4. Tackling the NHS Backlog – We know from a recent Kings Fund report that it’s very high. But what does that really mean?

One way of measuring it is to assess how much higher the waiting list is at the moment compared to April 2020. The figures are staggering; whilst the national average is 42%, the figure for the Lister is 16% and the figure for Watford is 73%. That’s the fourth worst in the country!
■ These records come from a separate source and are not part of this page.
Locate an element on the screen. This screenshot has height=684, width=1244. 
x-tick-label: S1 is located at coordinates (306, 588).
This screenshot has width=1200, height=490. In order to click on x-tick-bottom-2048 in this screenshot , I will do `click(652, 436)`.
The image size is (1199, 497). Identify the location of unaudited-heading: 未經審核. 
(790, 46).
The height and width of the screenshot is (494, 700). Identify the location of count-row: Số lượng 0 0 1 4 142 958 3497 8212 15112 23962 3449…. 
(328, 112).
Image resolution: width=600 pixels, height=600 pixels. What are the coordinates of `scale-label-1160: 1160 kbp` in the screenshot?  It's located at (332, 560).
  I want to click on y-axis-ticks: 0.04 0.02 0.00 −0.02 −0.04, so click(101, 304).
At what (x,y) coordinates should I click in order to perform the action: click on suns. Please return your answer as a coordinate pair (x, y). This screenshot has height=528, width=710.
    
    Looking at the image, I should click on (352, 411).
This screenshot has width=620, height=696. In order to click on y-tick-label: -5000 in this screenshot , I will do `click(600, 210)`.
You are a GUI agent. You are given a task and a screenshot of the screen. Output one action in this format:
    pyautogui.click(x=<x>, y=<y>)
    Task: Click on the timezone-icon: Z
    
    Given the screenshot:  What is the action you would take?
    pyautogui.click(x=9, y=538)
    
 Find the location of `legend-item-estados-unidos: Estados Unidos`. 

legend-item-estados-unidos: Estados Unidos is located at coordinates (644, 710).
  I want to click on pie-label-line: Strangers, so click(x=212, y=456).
Although these figures are very high there is a fear that the list could double or even treble over the next few months as more people come forward. It should be an interesting session next month!
A couple of weeks ago I attended our local Commissioning Group’s AGM and asked the question about just how big was the backlog and what they are doing about it. I’ve been promised an answer before next month’s podcast!

Alan Bellinger
20th October 2021

Alan Bellinger Written by:

Alan is a Trustee of Healthwatch Hertfordshire and very well engaged with all things related to Health & Social Care within the Community. After retirement from a successful career in the private sector (working in both training and Information Technology), Alan wanted to get involved in supporting local health issues and has an excellent understanding of what it takes to ensure a great patient experience, Alan has lived in St Albans for well over 65 years; he is a widower with two children and he especially enjoys the company of his five grandchildren – four of whom live in the local area.